---------- MATERIAL FOR THIS EXERCISE
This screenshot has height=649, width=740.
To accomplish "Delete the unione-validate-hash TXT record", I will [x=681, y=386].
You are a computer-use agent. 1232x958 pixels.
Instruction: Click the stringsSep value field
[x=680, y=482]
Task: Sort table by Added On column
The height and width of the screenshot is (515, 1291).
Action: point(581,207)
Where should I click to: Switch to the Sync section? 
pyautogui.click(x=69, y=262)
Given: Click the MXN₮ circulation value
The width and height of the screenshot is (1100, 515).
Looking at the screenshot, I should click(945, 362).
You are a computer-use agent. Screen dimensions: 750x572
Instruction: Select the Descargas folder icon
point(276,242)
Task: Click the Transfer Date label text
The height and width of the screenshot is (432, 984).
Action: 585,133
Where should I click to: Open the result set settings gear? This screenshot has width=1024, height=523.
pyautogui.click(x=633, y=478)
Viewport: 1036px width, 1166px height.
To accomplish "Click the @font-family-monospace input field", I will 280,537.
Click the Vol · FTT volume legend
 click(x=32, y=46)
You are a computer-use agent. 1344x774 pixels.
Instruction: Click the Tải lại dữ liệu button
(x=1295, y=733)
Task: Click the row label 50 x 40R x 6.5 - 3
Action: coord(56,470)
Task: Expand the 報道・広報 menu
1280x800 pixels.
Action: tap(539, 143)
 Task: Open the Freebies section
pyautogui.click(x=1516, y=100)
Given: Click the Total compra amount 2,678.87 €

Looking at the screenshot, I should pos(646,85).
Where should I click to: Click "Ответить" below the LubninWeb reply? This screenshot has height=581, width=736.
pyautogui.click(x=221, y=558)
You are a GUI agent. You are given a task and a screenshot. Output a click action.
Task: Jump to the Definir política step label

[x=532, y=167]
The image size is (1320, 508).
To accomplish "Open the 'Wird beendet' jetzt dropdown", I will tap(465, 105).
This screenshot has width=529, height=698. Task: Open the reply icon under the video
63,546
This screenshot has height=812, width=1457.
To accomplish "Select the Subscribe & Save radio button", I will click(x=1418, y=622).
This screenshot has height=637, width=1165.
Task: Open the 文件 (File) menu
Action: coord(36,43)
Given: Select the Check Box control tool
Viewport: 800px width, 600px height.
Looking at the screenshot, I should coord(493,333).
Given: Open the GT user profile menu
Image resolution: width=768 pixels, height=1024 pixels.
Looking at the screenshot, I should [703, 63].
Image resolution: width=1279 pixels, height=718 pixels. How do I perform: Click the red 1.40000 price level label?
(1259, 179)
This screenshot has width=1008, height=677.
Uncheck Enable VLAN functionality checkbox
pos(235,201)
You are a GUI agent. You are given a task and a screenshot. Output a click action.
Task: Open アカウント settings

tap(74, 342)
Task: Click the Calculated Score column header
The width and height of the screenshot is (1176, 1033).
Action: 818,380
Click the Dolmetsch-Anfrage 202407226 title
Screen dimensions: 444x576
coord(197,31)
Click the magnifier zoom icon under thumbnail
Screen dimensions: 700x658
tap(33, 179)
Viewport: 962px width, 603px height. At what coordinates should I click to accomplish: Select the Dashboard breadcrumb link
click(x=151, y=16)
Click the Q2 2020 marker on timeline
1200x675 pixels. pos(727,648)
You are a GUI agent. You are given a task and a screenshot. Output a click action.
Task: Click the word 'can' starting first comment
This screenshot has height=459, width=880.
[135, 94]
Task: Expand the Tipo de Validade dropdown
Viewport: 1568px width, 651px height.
--------------------
§ **TASK DIRECTIONS**:
Nothing should be dropped. Retype each line above as it is.

§ **RESPONSE BOX**:
This screenshot has height=649, width=740.
To accomplish "Delete the unione-validate-hash TXT record", I will [x=681, y=386].
You are a computer-use agent. 1232x958 pixels.
Instruction: Click the stringsSep value field
[x=680, y=482]
Task: Sort table by Added On column
The height and width of the screenshot is (515, 1291).
Action: point(581,207)
Where should I click to: Switch to the Sync section? 
pyautogui.click(x=69, y=262)
Given: Click the MXN₮ circulation value
The width and height of the screenshot is (1100, 515).
Looking at the screenshot, I should click(945, 362).
You are a computer-use agent. Screen dimensions: 750x572
Instruction: Select the Descargas folder icon
point(276,242)
Task: Click the Transfer Date label text
The height and width of the screenshot is (432, 984).
Action: 585,133
Where should I click to: Open the result set settings gear? This screenshot has width=1024, height=523.
pyautogui.click(x=633, y=478)
Viewport: 1036px width, 1166px height.
To accomplish "Click the @font-family-monospace input field", I will 280,537.
Click the Vol · FTT volume legend
 click(x=32, y=46)
You are a computer-use agent. 1344x774 pixels.
Instruction: Click the Tải lại dữ liệu button
(x=1295, y=733)
Task: Click the row label 50 x 40R x 6.5 - 3
Action: coord(56,470)
Task: Expand the 報道・広報 menu
1280x800 pixels.
Action: tap(539, 143)
 Task: Open the Freebies section
pyautogui.click(x=1516, y=100)
Given: Click the Total compra amount 2,678.87 €

Looking at the screenshot, I should pos(646,85).
Where should I click to: Click "Ответить" below the LubninWeb reply? This screenshot has height=581, width=736.
pyautogui.click(x=221, y=558)
You are a GUI agent. You are given a task and a screenshot. Output a click action.
Task: Jump to the Definir política step label

[x=532, y=167]
The image size is (1320, 508).
To accomplish "Open the 'Wird beendet' jetzt dropdown", I will tap(465, 105).
This screenshot has width=529, height=698. Task: Open the reply icon under the video
63,546
This screenshot has height=812, width=1457.
To accomplish "Select the Subscribe & Save radio button", I will click(x=1418, y=622).
This screenshot has height=637, width=1165.
Task: Open the 文件 (File) menu
Action: coord(36,43)
Given: Select the Check Box control tool
Viewport: 800px width, 600px height.
Looking at the screenshot, I should coord(493,333).
Given: Open the GT user profile menu
Image resolution: width=768 pixels, height=1024 pixels.
Looking at the screenshot, I should [703, 63].
Image resolution: width=1279 pixels, height=718 pixels. How do I perform: Click the red 1.40000 price level label?
(1259, 179)
This screenshot has width=1008, height=677.
Uncheck Enable VLAN functionality checkbox
pos(235,201)
You are a GUI agent. You are given a task and a screenshot. Output a click action.
Task: Open アカウント settings

tap(74, 342)
Task: Click the Calculated Score column header
The width and height of the screenshot is (1176, 1033).
Action: 818,380
Click the Dolmetsch-Anfrage 202407226 title
Screen dimensions: 444x576
coord(197,31)
Click the magnifier zoom icon under thumbnail
Screen dimensions: 700x658
tap(33, 179)
Viewport: 962px width, 603px height. At what coordinates should I click to accomplish: Select the Dashboard breadcrumb link
click(x=151, y=16)
Click the Q2 2020 marker on timeline
1200x675 pixels. pos(727,648)
You are a GUI agent. You are given a task and a screenshot. Output a click action.
Task: Click the word 'can' starting first comment
This screenshot has height=459, width=880.
[135, 94]
Task: Expand the Tipo de Validade dropdown
Viewport: 1568px width, 651px height.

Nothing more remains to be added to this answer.